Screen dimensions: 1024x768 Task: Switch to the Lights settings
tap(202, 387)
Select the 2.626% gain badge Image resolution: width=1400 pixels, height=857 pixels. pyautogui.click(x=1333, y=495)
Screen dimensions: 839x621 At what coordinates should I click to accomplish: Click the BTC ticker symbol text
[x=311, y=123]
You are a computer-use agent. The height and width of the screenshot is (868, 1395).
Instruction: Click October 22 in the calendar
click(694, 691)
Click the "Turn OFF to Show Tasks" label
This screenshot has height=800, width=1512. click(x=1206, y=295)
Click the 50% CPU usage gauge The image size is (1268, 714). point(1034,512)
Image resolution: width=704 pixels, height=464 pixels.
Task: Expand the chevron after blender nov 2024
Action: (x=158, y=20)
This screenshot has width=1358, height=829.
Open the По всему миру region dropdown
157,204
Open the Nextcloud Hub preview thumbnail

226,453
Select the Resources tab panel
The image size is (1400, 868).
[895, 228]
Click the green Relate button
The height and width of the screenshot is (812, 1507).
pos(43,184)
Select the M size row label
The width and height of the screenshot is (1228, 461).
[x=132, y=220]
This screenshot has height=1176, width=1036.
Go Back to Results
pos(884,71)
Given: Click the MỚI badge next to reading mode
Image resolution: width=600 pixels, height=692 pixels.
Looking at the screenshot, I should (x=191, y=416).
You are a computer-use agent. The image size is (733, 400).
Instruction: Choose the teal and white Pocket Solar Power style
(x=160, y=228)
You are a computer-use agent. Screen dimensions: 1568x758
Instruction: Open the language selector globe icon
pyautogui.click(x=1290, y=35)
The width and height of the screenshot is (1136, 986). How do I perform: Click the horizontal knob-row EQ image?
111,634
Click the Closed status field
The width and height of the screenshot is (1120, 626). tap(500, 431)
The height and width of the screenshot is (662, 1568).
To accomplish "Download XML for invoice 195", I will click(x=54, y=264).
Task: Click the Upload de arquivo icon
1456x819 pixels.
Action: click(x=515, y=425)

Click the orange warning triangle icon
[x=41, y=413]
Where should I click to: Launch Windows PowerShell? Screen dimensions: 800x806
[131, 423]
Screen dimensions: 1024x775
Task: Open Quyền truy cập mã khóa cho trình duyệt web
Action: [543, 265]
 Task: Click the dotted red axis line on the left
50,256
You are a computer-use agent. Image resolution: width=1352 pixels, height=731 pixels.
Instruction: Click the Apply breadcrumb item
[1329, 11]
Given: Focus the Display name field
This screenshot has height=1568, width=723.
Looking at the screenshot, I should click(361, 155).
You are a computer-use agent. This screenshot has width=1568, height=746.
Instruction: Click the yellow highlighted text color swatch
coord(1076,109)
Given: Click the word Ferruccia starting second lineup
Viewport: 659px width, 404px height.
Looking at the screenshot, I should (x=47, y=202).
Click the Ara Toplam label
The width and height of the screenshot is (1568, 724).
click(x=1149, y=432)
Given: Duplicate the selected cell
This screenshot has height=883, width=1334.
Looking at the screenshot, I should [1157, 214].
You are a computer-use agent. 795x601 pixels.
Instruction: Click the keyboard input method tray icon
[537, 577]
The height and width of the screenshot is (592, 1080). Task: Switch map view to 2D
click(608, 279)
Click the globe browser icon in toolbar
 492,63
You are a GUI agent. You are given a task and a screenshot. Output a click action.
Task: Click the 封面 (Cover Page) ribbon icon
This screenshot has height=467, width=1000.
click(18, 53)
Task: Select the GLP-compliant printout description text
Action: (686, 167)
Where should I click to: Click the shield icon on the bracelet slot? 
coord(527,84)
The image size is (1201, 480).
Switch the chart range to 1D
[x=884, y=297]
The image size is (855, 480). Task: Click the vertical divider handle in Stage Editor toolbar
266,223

_WHAT IS REQUIRED:_ Please output exactly the lines between the one holding "This screenshot has height=1176, width=1036." and the one holding "You are a computer-use agent. The image" in the records above, inclusive, and nothing more.

_ANSWER BOX:_
This screenshot has height=1176, width=1036.
Go Back to Results
pos(884,71)
Given: Click the MỚI badge next to reading mode
Image resolution: width=600 pixels, height=692 pixels.
Looking at the screenshot, I should (x=191, y=416).
You are a computer-use agent. The image size is (733, 400).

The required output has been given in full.